Messmer: “There’s advantages when it comes to people … [who] have busy work schedules … But … there’s [not] much advantage for me because I don’t … have that problem.”
Collopy: “Being able to do whatever I need to and then when [it’s time for a] Zoom class, I can just pop my laptop up … I can go to a coffee shop now, pop my laptop open. One time I was babysitting, the kid was taking a nap, popped my laptop open.”
“It’s been nice … being able to change scenery and … [plan] my schedule around [online classes].”
TN: What helps you do well in your online classes that you would share with other students?
Combs: “I ended up buying a desk thing … (Pans camera to show a desk similar to this one)…This thing has helped me…be more productive in school…It’s so convenient because I can have my computer on here and…my notebook has enough room.”
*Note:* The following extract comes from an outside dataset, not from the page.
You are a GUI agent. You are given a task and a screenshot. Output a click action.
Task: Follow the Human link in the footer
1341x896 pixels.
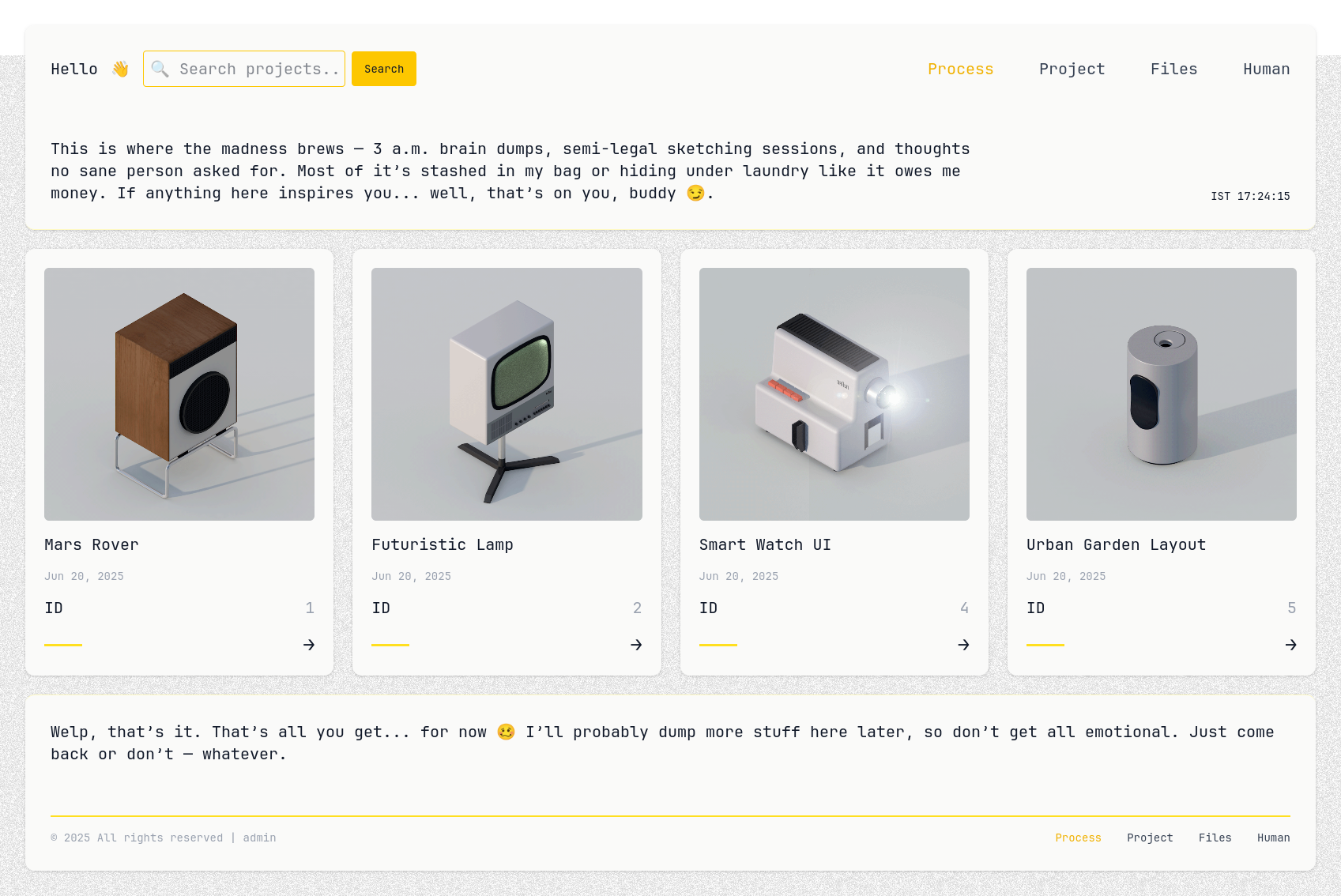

Maratea: “Make sure to check your email and Canvas … Make sure to stay up to date on the calendar as well as the modules and assignments tabs throughout the course.”
Collopy: “I have been crazy organized with all my classes … I have three planners. I have one of all my assignments, and then one for classes, and then everything jam-packed together in one. I also write to do lists … prioritizing which classes need to be done first. It’s … really making sure … you’re putting school first, and you’re making sure that you’re being organized.”
TN: What do you miss most about being on campus before the pandemic?
Combs: “I miss, of course, all my classes being in-person, which I think everybody would say that. I miss the library because now you only have the seven study rooms in the library … The other week, I was trying to get a study room with one of my friends for my huge bio exam, and we couldn’t. There’s almost nowhere on campus that you can go and sit with multiple people … I tried in the dining area … in the Student Union, and they have people that walk around … and yell at you if you’re not eating anything. They’re like ‘you’re gonna have to move.’ … So if you have to study or something and you haven’t reserved [a study room] two weeks in advance … there’s almost nowhere to go.”
Messmer: “I am lucky enough to have two classes that are [hybrid], so I go in … every other class … I get to be on campus but I really do miss … hanging out with people, and … talking to people … [The science center] is one of the more packed buildings because there [are] all those [hybrid lab] classes, but I walk around and I’m like ‘there’s no one here. What is happening?’”
Maratea: “I miss … seeing people around campus–people that I might not even know … I just miss having those people around. It’s a ghost town now.”
Collopy: “I miss the relationships I can build … being in a physical environment … It’s nice to … walk around and … see people that you’ve had past classes with. I’m in a sorority, so it’s really fun to be able to say hi to people, meet up on campus– it really did feel like a second home.”
TN: Will you electively take online classes in the future?
Combs: “Classes are only going to get harder and harder when you’re in your major and … if I’m struggling …now [in online classes], [more online classes] isn’t going to be fun so I don’t think so.”
Maratea: “If it was … a gen ed then yeah, but if it was anything that that had to do with IT … I don’t think so.”